The Cutthroat Squad had swung into action, quietly bribing an ambulance crew for their help and the police to clear a path. Once inside the motor wagon, Bell asked, “You sure you’re O.K.?” Sedgwick had lost his eyebrows and most of his hair.
“I mined coal when I was a kid. This was nothing compared to that. Mr. Bell, he blew us up.”
“Who blew us up?”
“Gas fitter said he was from Cincinnati Gas and Electric, and I fell for it, hook, line, and sinker. Little while ago, I smelled something funny and went down to check. He had unhooked the meter and laid a slow fuse. That’s what I smelled.
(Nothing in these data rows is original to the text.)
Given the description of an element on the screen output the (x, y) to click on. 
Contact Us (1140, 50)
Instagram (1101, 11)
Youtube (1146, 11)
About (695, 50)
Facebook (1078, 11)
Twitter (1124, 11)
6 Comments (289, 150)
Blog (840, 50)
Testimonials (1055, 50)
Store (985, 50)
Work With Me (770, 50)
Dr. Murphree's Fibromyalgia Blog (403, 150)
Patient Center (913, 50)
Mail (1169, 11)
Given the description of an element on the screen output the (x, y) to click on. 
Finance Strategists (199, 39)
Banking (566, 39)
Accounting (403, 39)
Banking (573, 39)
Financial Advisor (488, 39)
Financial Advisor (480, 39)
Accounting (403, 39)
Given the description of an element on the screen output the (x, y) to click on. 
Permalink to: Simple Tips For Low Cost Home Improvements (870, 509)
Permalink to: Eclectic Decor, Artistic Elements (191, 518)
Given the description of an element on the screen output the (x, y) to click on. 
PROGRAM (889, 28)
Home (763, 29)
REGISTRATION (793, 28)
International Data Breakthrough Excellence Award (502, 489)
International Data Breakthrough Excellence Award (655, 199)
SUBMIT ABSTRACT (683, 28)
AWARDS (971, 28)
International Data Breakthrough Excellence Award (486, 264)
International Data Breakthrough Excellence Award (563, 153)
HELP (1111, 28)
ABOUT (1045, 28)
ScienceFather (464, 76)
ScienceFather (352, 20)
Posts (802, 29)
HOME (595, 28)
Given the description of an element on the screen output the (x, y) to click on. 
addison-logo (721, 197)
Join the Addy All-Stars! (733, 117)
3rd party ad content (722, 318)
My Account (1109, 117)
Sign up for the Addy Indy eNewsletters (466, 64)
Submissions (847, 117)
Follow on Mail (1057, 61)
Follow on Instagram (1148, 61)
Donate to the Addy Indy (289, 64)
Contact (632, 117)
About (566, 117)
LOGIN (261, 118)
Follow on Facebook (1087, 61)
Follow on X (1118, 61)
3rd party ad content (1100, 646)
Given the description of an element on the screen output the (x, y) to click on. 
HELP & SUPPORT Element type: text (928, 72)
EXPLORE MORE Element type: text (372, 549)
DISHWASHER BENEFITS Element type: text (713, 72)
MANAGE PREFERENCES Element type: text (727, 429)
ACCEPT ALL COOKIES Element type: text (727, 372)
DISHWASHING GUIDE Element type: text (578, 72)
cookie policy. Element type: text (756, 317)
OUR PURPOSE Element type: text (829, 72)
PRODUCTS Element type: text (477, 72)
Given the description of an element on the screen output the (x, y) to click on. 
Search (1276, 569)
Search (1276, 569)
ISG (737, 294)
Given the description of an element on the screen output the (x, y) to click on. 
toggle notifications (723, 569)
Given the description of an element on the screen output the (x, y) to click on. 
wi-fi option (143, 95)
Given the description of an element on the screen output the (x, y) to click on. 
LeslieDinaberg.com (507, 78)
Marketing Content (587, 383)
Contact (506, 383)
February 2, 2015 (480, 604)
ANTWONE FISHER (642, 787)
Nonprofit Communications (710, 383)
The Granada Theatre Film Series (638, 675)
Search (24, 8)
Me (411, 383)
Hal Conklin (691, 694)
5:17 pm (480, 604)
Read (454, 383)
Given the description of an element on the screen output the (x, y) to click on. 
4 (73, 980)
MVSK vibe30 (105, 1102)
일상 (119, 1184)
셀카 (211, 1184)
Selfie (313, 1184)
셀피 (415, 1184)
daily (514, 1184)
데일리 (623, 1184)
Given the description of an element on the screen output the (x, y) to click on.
I went to put it out, but I was too late. It blew me back up the stairs. What I don’t know is, who he was and why he did it.”
Bell exchanged a glance with Dashwood.
Dashwood said, “Sounds like he knows we’re here?”
“Not the Cutthroat Squad,” Bell said after a moment’s reflection. “More likely, our wanted poster set him off. And now we know something else about him.”
“What’s that?”
“He’s a counterpuncher.”
When the Jekyll & Hyde Special started out for St. Louis, Bell joined the closing-night cast party in the dining car. While pretending to trade small talk, Archie Abbott explained the gas-fitter connection to the Cutthroat.
“If we’re right that he’s had backstage experience, it’s no coincidence that he’s a gas fitter. These days, lighting effects are all electrical. But theater electricians also manage water effects, like rain and floods. That’s because plumbing and gas fitting are similar trades and used to fit pipes to light theaters with gas.”
“He’s an actor, first and foremost,” said Isaac Bell. “It’s one thing to know how to be a gas fitter, but to impersonate a fitter — to costume himself and portray himself as a workman so believably that he could fool an operator as sharp as Jerry Sedgwick, inside our field office, which has his face on a wanted poster — the Cutthroat has got to be one heck of an actor.”